The Rolls-Royce stops in front of the fence of the retirement house. Floozman and Mrs. Maïté come out followed by two Floozboys. Floozman bends down to unlock the gate and sits down by a silent fountain. It’s a nice day, and a few old people are enjoying the sun.

“Long life to the bride!” shouts Floozman. “Yes, long life to the bride and groom, and hurray for the wedding! There is no finer celebration. Our life’s journey manifests itself in the wedding celebration. This is why I invite you all to drink from the loving cup! You will all be invited! You will all be invited to the eternal wedding!

“Now, with the director’s permission, these boys will deliver to each of you one billion dollars. You won’t be asked for anything in exchange. They will also propose their services to prepare the party. Do not hesitate to tell them about anything you may need or anything that might tarnish your joy.”

“But what wedding?” asks a little old lady. “Who is getting married?”

“I cannot walk, let alone dance!” says a small, livid sexless creature.

“My granddaughter will get engaged as well, I think,” says a blind man.

“Ladies and gentlemen, please,” resumes Floozman, “let the idea find its way. Let the event unfold and fly towards the future. Come as soon as you are ready.”

At that moment, a couple of teenagers pass on the street, riding a motorbike. The boy is leaning on the handlebars, giving an impression of speed. The girl is clumsily stuck on his back, her dirty heels dangerously pointing to the inside of the wheel. It is an apparition loaded with energy, suffused with sooty dreams.

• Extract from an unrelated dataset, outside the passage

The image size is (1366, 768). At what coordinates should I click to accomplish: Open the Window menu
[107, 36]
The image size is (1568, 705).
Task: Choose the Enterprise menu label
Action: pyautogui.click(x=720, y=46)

“We may marry these two,” proposes Floozman.

“They are far too young,” says the crone. “Let them live. They won’t stay together, and they know it very well.”

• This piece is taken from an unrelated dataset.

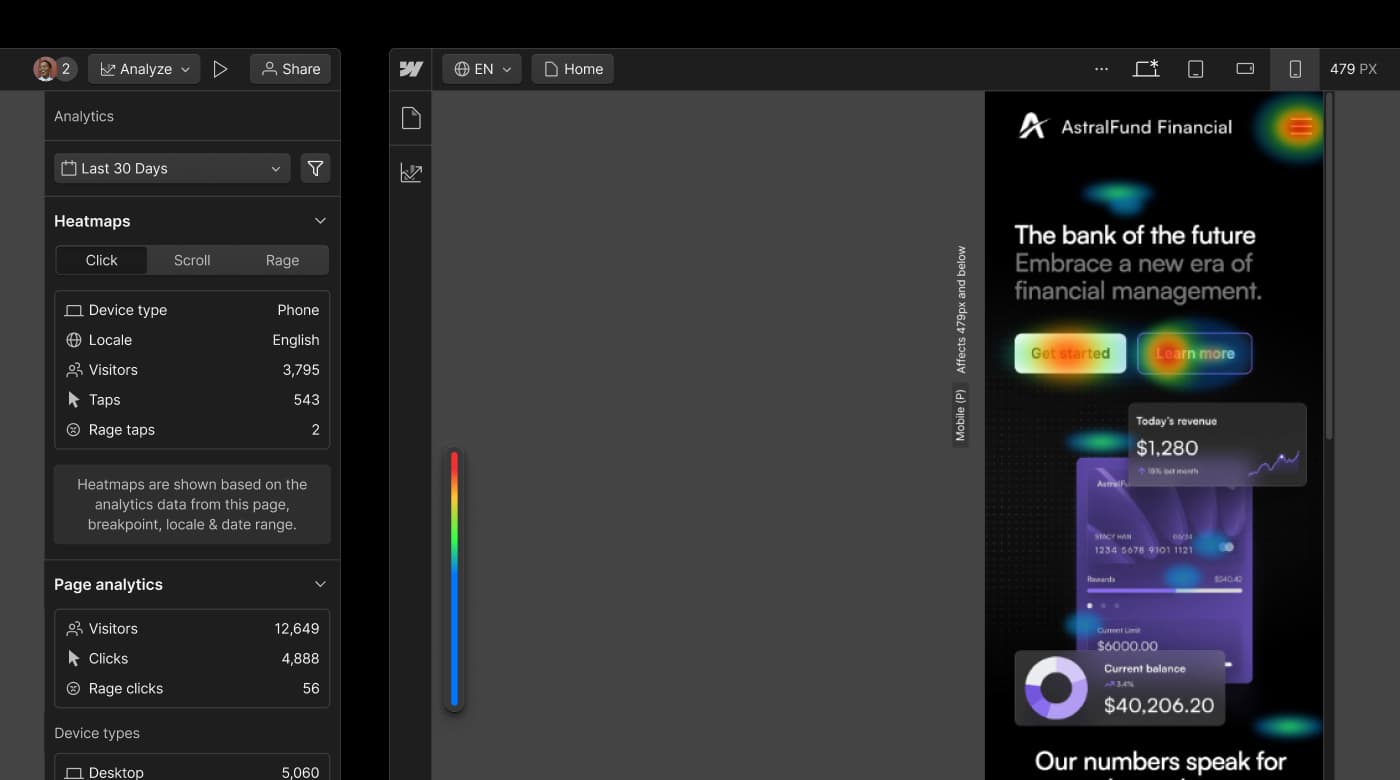Collapse the Heatmaps section
The width and height of the screenshot is (1400, 780).
320,221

“Anyway, they will eventually die,” adds Floozman. “And maybe they have already died and met again. Maybe their souls are older and more composed than ours.”

“This is not a good idea,” interrupts a Floozboy, visibly irritated.

The motorbike is heard again, and then the engine stops, very close by. The two children enter the garden side by side, their helmets in hand.

The girl addresses Floozman. “Sir, we’ve heard about you. I don’t know how to ask, but you have to help us. We must leave town.”

“What are your names? And what is going on? Sit down and have tea with us. We will give you a billion dollars.”

“My name is Quitteria, and he is Basil.”

“Are you Spanish?”

“Our families were from La Mancha. Listen, Basil escaped from jail this morning. He told me we must leave straightaway. It was still dark... My parents don’t want me to see him, but we love each other. If we stay here, they will separate us, and we’ll never meet again.”

“No, no,” says Floozman with a smile. “Take this billion dollars and drive without sleep down to the Rio Grande, to the coast. Take cargo ships, airplanes. Cross mountain passes. Take drugs. Wake up in the city that’s made of light.”

“Thank you but we’ll get nabbed,” interrupts Basil. “We’d better hide for a while.”

“Take them on as part of the team, at least during the wedding. We’ll disguise them,” suggests a Floozboy.

“Yeaah!” repeat the other Floozboys, starting a dance.

Take ’em on the team!” echoes a little old lady.

“Take them on the team!” says Floozman. “The wedding celebration will take place tonight! Go and spread the news at the Central Café and on the market while I inform Mrs. Maïté.”

* * *

Floozman returns in the constant half-light of the small living room where Mrs. Maïté is resting. Decolorized white-blue hair meshes emerge from the squat armchairs, the backs of which are turned towards him. Hoary hands on the armrests. Mrs. Maïté has visitors.

“Good afternoon, ladies...”

“Good evening!”

In a fluid magic move, the two hosts turn and do not turn to him while laughing the same laugh, unveiling teeth pure and white as a flock of sheep. Dazzled, Floozman faces two lively young maidens dressed in the pre-war fashion. From the bottom of her armchair, Mrs. Maïté is smiling ingeniously.

“I am Clara.”

“I am Vera.”

“We’ve come for the wedding. We are very old friends of Mrs. Maïté. We haven’t seen each other for a long time.”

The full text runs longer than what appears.